Shaun Cummins

Personal information
- Nickname: The Guv'nor
- Nationality: British
- Born: 8 February 1968 Leicester, England
- Died: September 2012 (aged 44) Leicester, England
- Height: 6 ft 1 in (1.85 m)
- Weight: Super welterweight, middleweight

Boxing career
- Reach: 78 in (200 cm)
- Stance: Orthodox

Boxing record
- Total fights: 29
- Wins: 22
- Win by KO: 14
- Losses: 6
- Draws: 1

= Shaun Cummins =

British boxer (1968–2012)

Shaun Cummins (8 February 1968 – September 2012) was a British boxer who won the WBA Inter-Continental super welterweight title in 1992 and went on to fight for the British and European middleweight titles. He was paralysed by a motorcycle accident in 2004 and was murdered by his carer Thomas Dunkley eight years later.

==Career==
Born in Leicester, Shaun Cummins boxed as an amateur out of Belgrave Amateur Boxing Club and began his professional career in 1986 with a points victory over Michael Justin at Loughborough Town Hall. He won his next five fights before suffering his first defeat October 1988 to Frank Grant. In April 1990 he faced Wally Swift Jr for the vacant BBBofC Midlands Area super welterweight title, losing by only half a point. Unbeaten in his next seven fights, in November 1992 he challenged Steve Foster for the WBA Inter-Continental super welterweight title, taking the title on points. He successfully defended the title in April 1993 against Mickey Hughes.

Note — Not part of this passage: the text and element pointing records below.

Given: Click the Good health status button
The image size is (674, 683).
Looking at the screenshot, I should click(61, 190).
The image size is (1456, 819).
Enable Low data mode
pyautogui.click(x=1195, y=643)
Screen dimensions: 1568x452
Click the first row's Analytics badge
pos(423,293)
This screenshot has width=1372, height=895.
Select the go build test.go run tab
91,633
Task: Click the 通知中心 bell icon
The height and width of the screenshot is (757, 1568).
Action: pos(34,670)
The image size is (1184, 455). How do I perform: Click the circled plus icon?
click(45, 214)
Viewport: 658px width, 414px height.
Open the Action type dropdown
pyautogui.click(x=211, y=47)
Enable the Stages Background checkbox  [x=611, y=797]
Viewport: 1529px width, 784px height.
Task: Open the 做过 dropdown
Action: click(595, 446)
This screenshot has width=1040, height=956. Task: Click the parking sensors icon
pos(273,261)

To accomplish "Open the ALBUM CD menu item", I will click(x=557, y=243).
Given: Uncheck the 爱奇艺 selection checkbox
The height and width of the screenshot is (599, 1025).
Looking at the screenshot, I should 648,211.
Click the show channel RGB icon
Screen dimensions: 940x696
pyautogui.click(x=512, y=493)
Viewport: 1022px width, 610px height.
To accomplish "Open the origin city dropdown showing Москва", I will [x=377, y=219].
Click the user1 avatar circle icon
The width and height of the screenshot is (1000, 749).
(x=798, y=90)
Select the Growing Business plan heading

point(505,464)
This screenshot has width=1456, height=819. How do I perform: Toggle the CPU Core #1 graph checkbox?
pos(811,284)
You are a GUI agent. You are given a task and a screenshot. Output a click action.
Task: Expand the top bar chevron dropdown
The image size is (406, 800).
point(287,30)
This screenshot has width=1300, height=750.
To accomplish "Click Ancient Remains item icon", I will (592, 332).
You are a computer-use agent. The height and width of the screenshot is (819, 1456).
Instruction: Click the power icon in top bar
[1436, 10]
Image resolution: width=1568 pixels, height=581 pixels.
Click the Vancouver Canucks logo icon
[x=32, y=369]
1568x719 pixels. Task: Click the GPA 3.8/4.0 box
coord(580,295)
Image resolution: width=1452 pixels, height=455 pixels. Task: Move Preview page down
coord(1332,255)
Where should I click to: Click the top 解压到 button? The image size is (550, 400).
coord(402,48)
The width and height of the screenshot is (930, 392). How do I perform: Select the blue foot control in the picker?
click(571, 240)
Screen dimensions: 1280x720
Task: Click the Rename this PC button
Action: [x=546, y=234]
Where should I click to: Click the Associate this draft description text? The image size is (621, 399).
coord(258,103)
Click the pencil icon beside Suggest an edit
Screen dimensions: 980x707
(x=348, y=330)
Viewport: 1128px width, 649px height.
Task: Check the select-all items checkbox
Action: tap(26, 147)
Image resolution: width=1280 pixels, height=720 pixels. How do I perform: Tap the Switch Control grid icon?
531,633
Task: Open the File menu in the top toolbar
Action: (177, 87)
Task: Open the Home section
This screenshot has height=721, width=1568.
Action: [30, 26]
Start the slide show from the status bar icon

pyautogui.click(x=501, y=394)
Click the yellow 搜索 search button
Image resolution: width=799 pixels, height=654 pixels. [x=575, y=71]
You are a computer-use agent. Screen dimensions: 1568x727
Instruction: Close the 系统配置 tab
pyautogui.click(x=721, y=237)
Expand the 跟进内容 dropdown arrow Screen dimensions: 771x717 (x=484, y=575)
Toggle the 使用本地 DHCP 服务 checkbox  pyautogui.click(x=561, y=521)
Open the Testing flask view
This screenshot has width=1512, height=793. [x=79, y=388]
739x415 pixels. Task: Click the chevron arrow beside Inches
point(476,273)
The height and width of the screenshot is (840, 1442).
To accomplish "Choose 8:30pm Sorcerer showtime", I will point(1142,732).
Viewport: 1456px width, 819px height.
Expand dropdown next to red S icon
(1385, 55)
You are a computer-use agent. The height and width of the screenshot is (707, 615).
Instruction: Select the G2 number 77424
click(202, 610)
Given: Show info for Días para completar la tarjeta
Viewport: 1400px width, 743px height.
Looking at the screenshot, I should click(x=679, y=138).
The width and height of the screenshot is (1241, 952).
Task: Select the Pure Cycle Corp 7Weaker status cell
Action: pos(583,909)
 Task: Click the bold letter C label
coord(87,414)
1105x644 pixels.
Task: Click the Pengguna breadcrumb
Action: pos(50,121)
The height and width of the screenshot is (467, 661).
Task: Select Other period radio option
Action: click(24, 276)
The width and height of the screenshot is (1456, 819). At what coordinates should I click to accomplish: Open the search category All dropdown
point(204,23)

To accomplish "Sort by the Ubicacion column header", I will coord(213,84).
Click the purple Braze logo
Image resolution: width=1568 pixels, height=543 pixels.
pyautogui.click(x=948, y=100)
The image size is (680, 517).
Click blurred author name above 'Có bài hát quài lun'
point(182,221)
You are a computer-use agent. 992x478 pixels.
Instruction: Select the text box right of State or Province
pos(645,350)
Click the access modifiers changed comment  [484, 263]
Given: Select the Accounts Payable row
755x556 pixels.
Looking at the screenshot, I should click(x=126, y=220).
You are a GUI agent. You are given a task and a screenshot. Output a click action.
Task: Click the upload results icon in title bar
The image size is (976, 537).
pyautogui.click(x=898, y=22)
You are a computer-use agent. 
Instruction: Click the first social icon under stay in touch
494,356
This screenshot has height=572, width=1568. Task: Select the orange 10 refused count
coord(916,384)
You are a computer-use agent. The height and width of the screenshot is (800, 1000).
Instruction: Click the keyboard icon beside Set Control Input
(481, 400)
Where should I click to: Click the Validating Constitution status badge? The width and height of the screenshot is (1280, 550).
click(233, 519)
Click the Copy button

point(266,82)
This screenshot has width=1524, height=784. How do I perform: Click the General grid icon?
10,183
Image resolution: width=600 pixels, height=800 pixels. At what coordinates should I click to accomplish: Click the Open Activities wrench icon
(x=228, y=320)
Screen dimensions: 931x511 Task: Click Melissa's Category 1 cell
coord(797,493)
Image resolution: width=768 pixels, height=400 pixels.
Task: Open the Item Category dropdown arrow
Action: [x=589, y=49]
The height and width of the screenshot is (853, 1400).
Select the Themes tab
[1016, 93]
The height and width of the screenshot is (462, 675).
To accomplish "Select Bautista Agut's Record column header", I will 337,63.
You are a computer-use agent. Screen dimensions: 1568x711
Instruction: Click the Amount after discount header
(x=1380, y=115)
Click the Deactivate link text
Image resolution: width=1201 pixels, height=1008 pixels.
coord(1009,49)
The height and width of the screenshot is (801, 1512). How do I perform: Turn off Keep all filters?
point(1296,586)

In November 1994 he fought Agostino Cardamone for the EBU European middleweight title in Sanremo; The fight went the full 12 rounds, but Cardamone took the verdict.

His final fight came in November 1995 when he challenged Neville Brown for the British middleweight title; Brown stopped Cummins in the fifth round.

Cummins was forced to retire from boxing shortly after his clash with Neville Brown, after failing a routine brain scan. After attempting for several years to be allowed to continue boxing he was eventually cleared to fight again in 2001 after obtaining a licence from the Irish Boxing Union, although he never boxed again.

In July 1997, Cummins received a six-month prison sentence for assaulting and racially abusing an Asian doctor who was treating his newborn son for breathing difficulties at Leicester Royal Infirmary.

After retiring from boxing, Cummins went on to become a bodybuilder, debt collector and a bodyguard for pop star Lee Ryan.

Cummins was seriously injured in an accident on the A6 in Birstall in 2004 when his motorcycle was in a collision with a car, and complications from an infected cut on his backside left him paralysed from the chest down and needing assistance from a carer and nurses.

==Death==
Cummins was found dead at his bungalow in Marriott Road, Leicester, on 12 September 2012; his body had been badly dismembered. His carer Thomas Dunkley was arrested soon afterwards and charged with murder. He was found guilty eight months later and sentenced to life imprisonment with a minimum term of 34 years. It emerged that Dunkley had murdered Cummins and cut his body into ten pieces with a chainsaw, before storing the body parts in freezers at Cummins' home and going on a spending spree using Cummins' credit card and cheque book. During the trial he was accused of taking £15,000 from his trust fund and £11,000 from his bank accounts. Due to the dismemberment of the body, the cause of death could not be determined and the date of death was estimated at "some time on or after Saturday, 1 September" – he was last seen alive on 1 September by a nurse, meaning that he had been dead for up to 11 days before his body was found.